Newsweek. Notice how they hint that unemployment may be the reason for Jihad:
Since the Madrid bombings, police across Europe have intensified their crackdowns. But as old cells are dismantled, new ones emerge to take their place. Often they are close-knit groups of friends and relatives, making them even harder for investigators to crack. "That frustrates the security services," says Taarnby. But the news isn't all bad. "It's also a frustrating situation for the wanna-be jihadists," Taarnby says. "How do they join? You need to know someone. You don't just buy a ticket to Baghdad." The arrests and surveillance in Western Europe have in many cases focused on the "gatekeepers," often associated with radical mosques, who facilitated travel to Iraq and earlier jihads. Tape transcripts submitted to Italian courts, for instance, show that the police have not only bugged phones, cars and apartments, but the mosques themselves.
And yet the jihad keeps growing. Outside the wrought-iron fences of the Buttes Chaumont, you can get a glimpse of why.

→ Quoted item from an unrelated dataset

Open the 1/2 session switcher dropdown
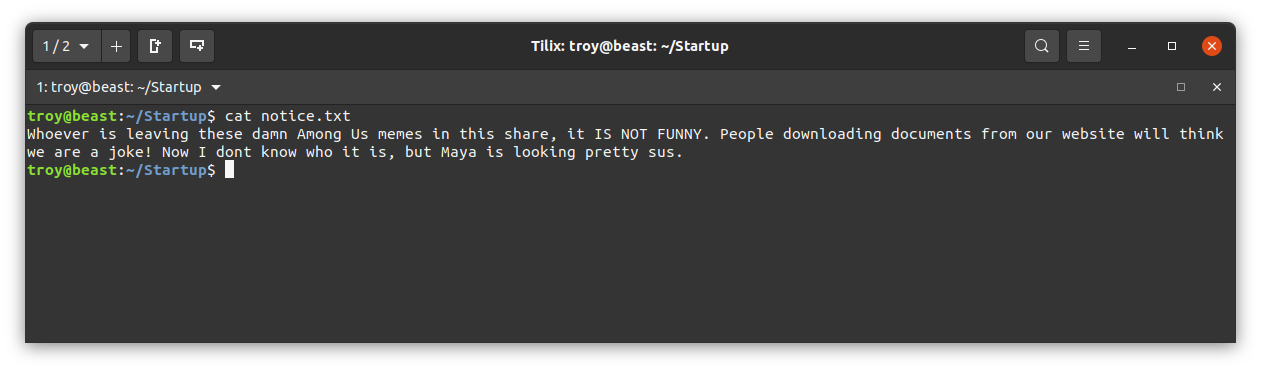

Dozens of grim housing projects loom out of barren pavements. Some of the immigrant-filled towers have police outposts designed into their ground floors. Unemployment is as high as 60 percent, according to a municipal official. Kids spend the day in second-rate schools and then loiter in the streets with nothing better to do. "They have French nationality but they don't have a job," says Sabah Khadim, a senior official at the Interior Ministry in Baghdad. "They don't have a good life. And Iraq becomes an attractive place." Until that pattern is broken, the lure for Euro-jihadists will persist—as will the risks for the rest of us.